++++ EXERCISE MATERIAL ++++
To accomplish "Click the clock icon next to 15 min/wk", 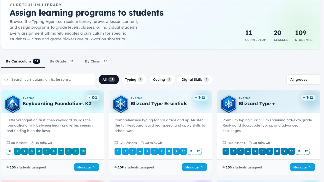I will click(33, 143).
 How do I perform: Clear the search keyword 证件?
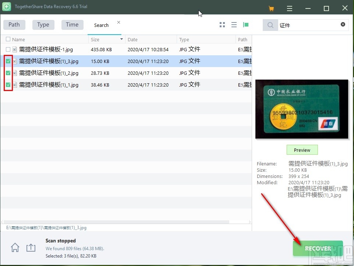click(x=342, y=25)
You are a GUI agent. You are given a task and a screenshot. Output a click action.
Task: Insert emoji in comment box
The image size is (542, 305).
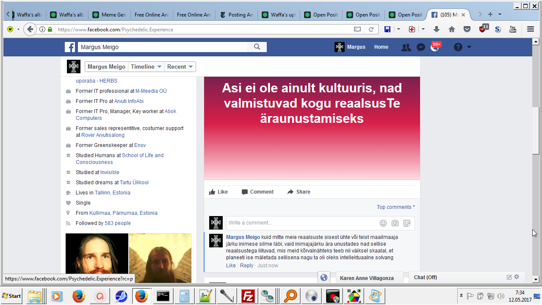(383, 223)
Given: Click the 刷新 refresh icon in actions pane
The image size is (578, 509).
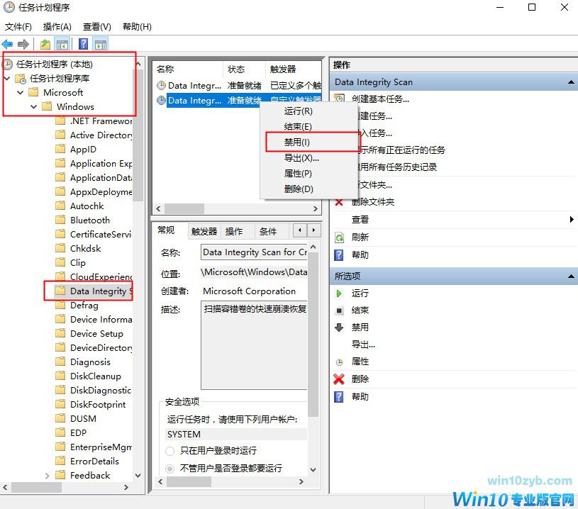Looking at the screenshot, I should [x=339, y=237].

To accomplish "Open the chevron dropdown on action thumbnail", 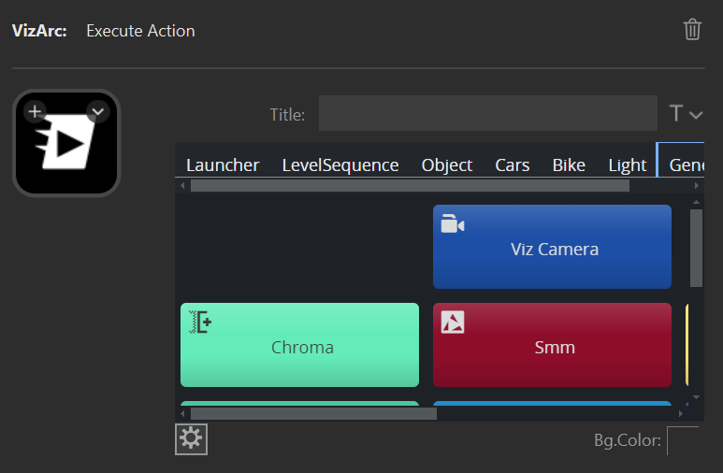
++++
• [DIRECTIONS] What is needed is an exact repeat of only the lines from the one containing "The image size is (542, 305)." through the last line of the listing above, both ends included, without the pictures.

• [ANSWER TO THIS PROBLEM]
The image size is (542, 305).
(383, 223)
Given: Click the 刷新 refresh icon in actions pane
The image size is (578, 509).
Looking at the screenshot, I should [x=339, y=237].

To accomplish "Open the chevron dropdown on action thumbnail", 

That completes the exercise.